No que respeita a castas tintas, a Alfrocheiro é certamente das mais injustiçadas. Trata-se de uma variedade de excelente qualidade, existente sobretudo no Dão e no Alentejo, mas também no Tejo e Lisboa. No Dão, ficou sempre tapada pela fama da Touriga Nacional e no Alentejo perdeu espaço para castas como a Aragonez ou a Alicante Bouschet. E no entanto, a Alfrocheiro origina vinhos de enorme elegância e finura, que em nada ficam a dever à Touriga Nacional. Felizmente, hoje em dia, são já vários os produtores do Dão que apostam nas virtudes desta casta em vinhos varietais (Quinta dos Carvalhais, Quinta do Perdigão, Quinta de Lemos, entre outros), para além de belíssimos exemplos no Alentejo (Paulo Laureano) e Tejo (Quinta da Lagoalva).

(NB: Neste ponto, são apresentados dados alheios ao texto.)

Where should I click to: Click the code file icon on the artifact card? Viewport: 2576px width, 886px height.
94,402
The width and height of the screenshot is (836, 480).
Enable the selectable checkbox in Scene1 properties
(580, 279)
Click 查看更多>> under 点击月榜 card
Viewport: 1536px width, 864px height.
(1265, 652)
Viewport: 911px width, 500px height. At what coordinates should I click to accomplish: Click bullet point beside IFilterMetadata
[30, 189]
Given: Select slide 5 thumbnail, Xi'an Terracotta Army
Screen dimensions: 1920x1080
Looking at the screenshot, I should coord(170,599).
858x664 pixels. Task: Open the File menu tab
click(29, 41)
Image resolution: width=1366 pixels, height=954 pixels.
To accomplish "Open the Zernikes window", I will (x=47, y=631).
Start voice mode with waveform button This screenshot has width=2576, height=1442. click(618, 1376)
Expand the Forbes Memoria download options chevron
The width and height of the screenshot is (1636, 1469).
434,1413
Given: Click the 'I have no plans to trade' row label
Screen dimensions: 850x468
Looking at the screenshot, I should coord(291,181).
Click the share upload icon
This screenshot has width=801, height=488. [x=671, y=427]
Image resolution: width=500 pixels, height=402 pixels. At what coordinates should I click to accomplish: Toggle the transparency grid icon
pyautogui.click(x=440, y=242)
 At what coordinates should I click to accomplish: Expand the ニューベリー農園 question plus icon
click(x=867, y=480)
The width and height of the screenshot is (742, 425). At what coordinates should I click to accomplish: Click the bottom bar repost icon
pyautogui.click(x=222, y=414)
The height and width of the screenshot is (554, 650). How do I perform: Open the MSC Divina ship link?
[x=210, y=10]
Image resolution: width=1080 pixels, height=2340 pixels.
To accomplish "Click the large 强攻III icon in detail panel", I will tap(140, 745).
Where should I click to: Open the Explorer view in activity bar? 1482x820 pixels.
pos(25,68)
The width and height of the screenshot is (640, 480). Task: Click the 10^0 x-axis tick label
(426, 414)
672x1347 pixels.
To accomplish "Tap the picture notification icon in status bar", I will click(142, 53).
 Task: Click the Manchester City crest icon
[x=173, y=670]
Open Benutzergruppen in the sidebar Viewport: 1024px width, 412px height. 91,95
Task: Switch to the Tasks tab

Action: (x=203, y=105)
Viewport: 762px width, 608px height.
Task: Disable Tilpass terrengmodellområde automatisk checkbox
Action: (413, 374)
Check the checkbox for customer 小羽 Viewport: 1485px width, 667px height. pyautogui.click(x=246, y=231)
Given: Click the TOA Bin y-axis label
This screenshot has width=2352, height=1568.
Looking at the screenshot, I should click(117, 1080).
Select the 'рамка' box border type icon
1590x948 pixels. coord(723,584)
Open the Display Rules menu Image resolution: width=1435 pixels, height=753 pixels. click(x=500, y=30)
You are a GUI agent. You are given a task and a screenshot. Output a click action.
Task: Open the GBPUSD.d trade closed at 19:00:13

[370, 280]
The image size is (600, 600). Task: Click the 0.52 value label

A região do Dão é igualmente o espaço privilegiado da Jaen, casta oriunda da região espanhola de Bierzo (onde tem o nome de Mencía) e que está em Portugal desde o final do século XIX. Por fazer vinhos tintos com pouca cor, no Dão foi quase sempre usada para os blends mais baratos, com uma ou outra honrosa exceção, como é o caso da Quinta das Maias que desde os anos 90 aproveitou uma vinha antiga de Jaen para fazer algumas colheitas memoráveis. Actualmente, marcas como Quinta da Pellada, Casa da Passarela, Quinta da Alameda ou Titular produzem vinhos Jaen que espelham o que de bom esta casta tem: delicadeza e sofisticação, num perfil elegante que lembra por vezes o do Pinot Noir.

O cenário da casta Castelão é bem distinto. É ainda a terceira mais plantada em Portugal, mas nos últimos 30 anos a área de plantação desceu dramaticamente e hoje quase ninguém planta uma vinha nova com Castelão. Já foi dominante nas regiões do Tejo, Lisboa e Alentejo. Atualmente, apesar de também aí valer cada vez menos, apenas mantém a liderança na Península de Setúbal. E, na verdade, é nesta região que a Castelão se mostra em pleno, sobretudo nos terrenos arenosos de Palmela e nas vinhas mais antigas. Aí, rótulos como Leo d’Honor, Periquita Superyor, Pegos Claros ou Horácio Simões mostram a verdadeira Castelão, a sua complexidade (lembra ameixa, tabaco, especiarias), os taninos polidos e suaves, a grande frescura de boca.

Se as vinhas velhas de Palmela são sobretudo de Castelão, já as centenárias vinhas do Douro escondem várias dezenas de castas diferentes, algumas delas desconhecidas até dos produtores que as cultivam. São essas vinhas que, na última década, têm fornecido matéria para diversas experiências vínicas com variedades de que só alguns ouviram falar. É o caso da Bastardo, nome pouco abonatório para uma casta que origina vinhos bem curiosos, como o produzido pela marca Conceito. Ou ainda o tinto Quinta de Cidrô da variedade Rufete e o rótulo Carvalhas feito de Tinta Francisca, ambos da Real Companhia Velha.

Mas não é apenas no Douro que se recuperam castas raras a partir de vinhas antigas. A quase desaparecida Tinta Grossa, outrora a casta tinta tradicional da sub-região da Vidigueira (Alentejo) recuperou recentemente a grandeza num vinho de Paulo Laureano.

Todas estas castas proporcionam ao apreciador internacional mais conhecedor, acostumado a néctares de todas as origens, uma experiência absolutamente única: beber um vinho de grande qualidade com aromas e sabores nunca antes experienciados. E isto é apenas o princípio. A arca do tesouro enterrada nas vinhas portuguesas ainda está por abrir e por explorar.